AIM OF THE TASK: Which lines run from the one with "This screenshot has width=945, height=605." through the end of the data? Retype them exactly, without pictures.

Recorded data:
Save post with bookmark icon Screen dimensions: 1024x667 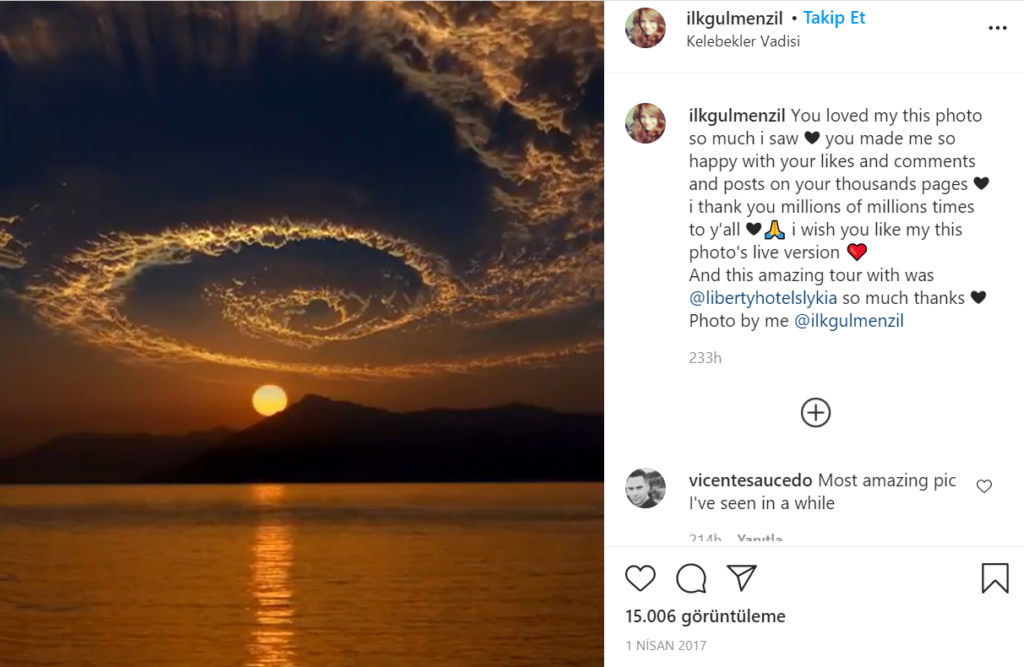[x=994, y=578]
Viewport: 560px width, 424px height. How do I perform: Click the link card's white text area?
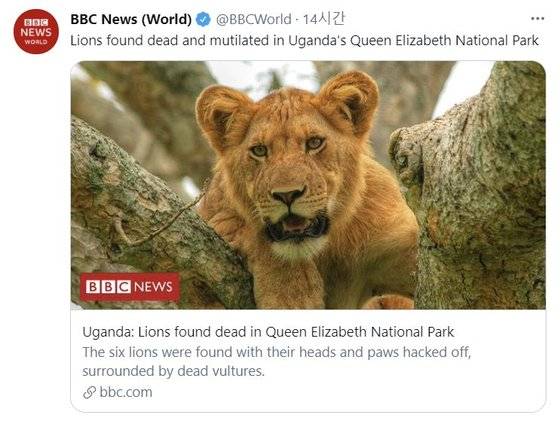coord(308,361)
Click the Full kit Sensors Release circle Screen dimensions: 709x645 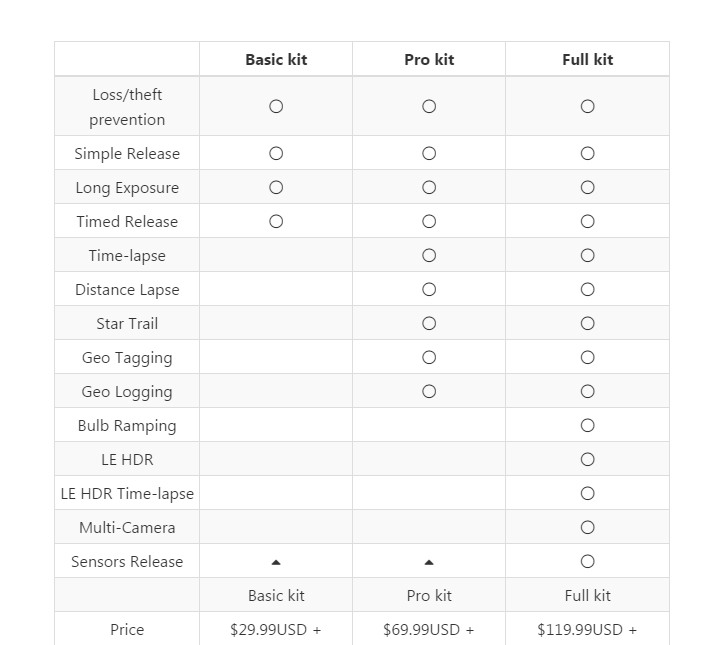(587, 561)
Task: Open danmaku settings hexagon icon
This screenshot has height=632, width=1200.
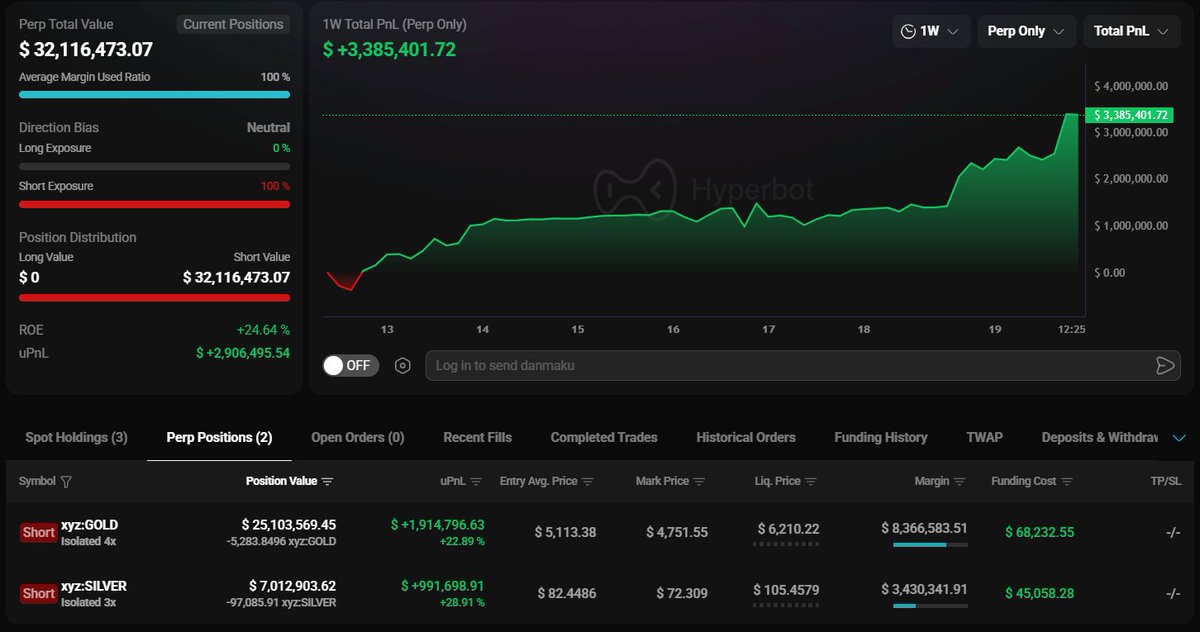Action: pyautogui.click(x=402, y=366)
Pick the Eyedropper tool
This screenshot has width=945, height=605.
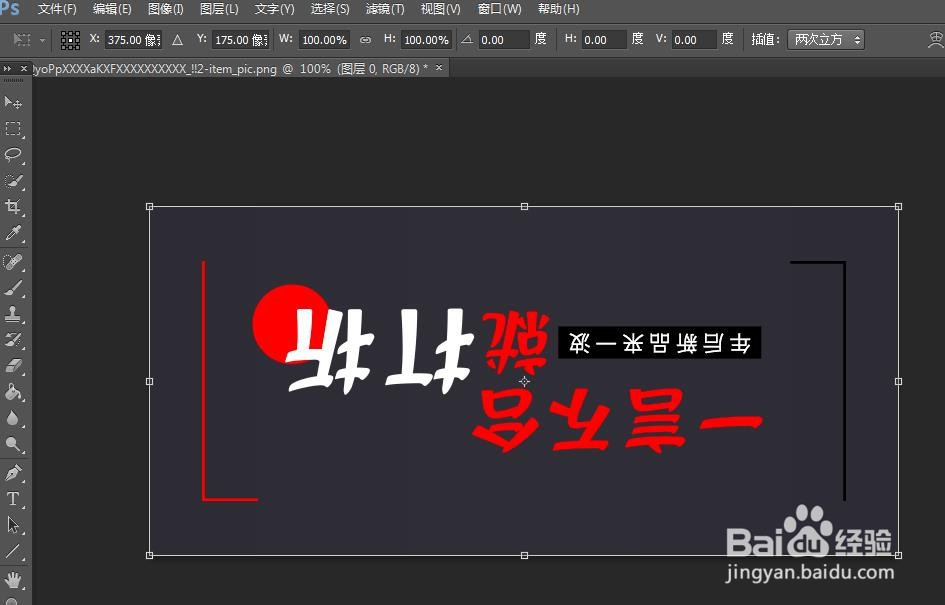(13, 233)
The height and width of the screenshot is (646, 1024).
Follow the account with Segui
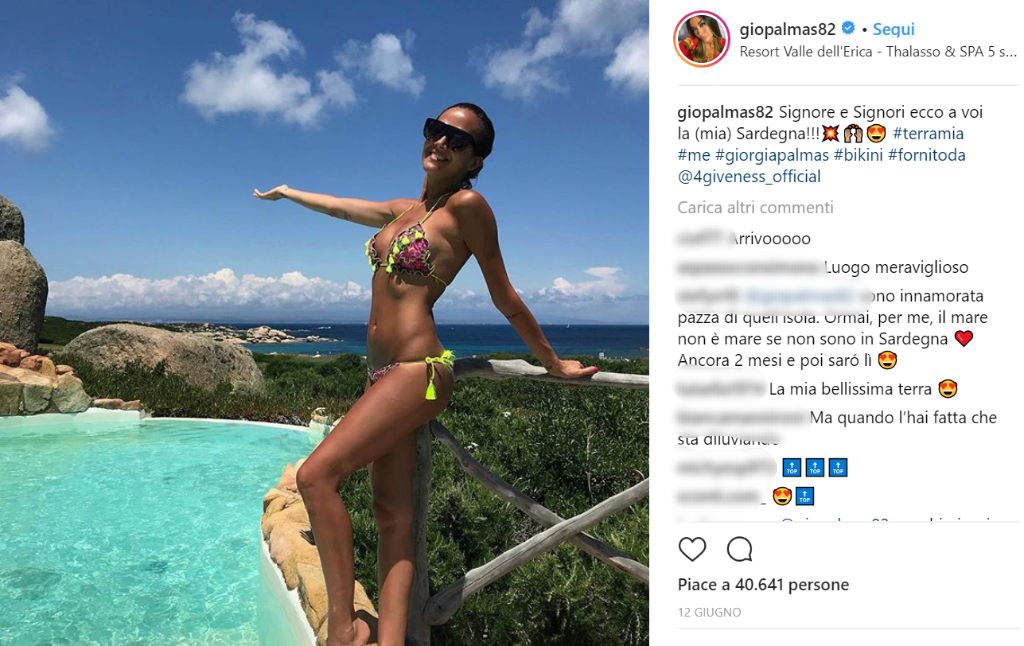[x=893, y=29]

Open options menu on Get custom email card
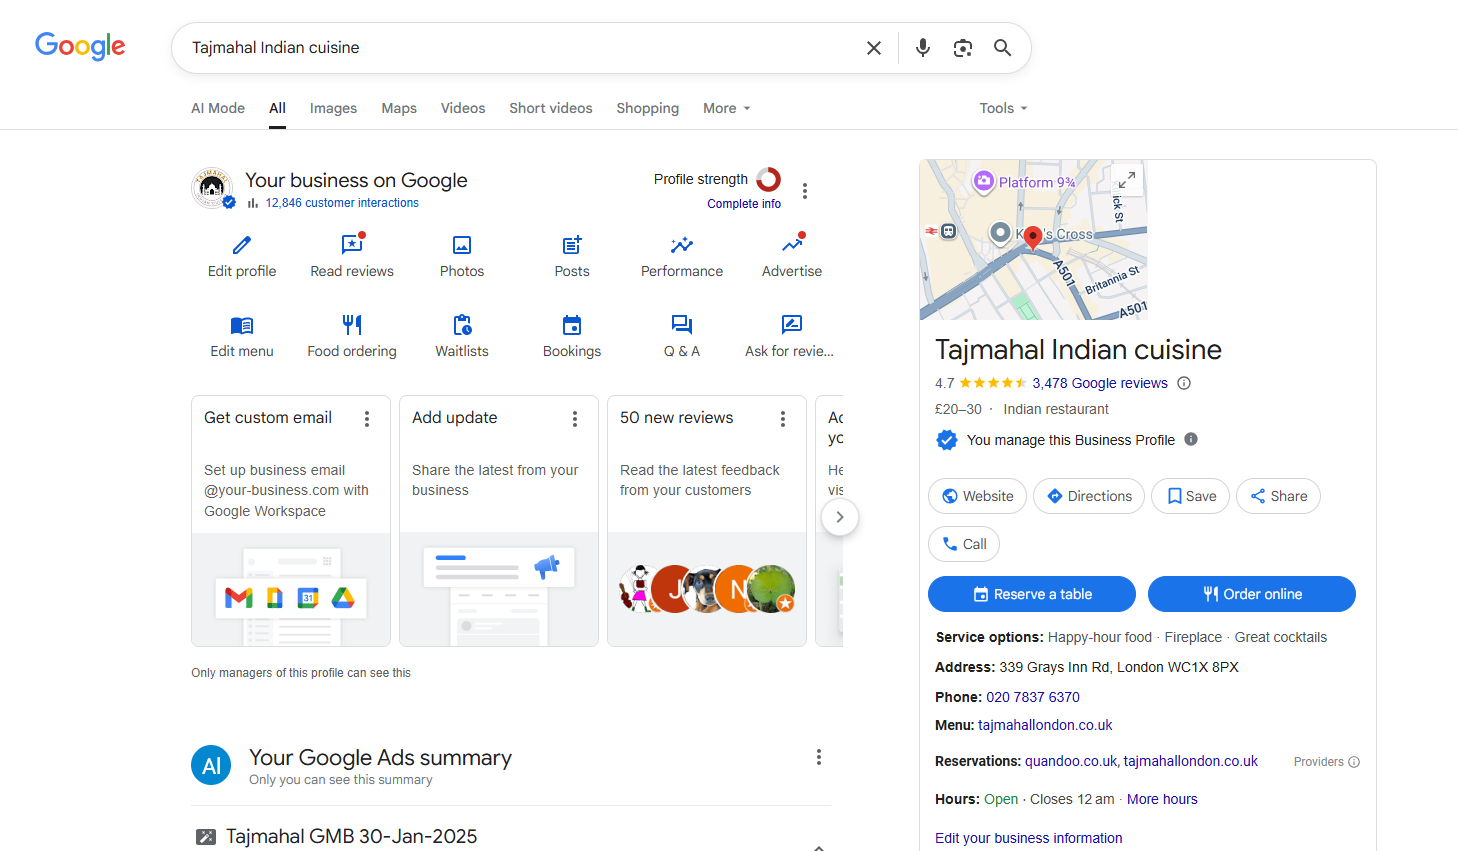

COMPLETED TASK:
This screenshot has width=945, height=605.
(13, 233)
The height and width of the screenshot is (646, 1024).
Follow the account with Segui
[x=893, y=29]

Open options menu on Get custom email card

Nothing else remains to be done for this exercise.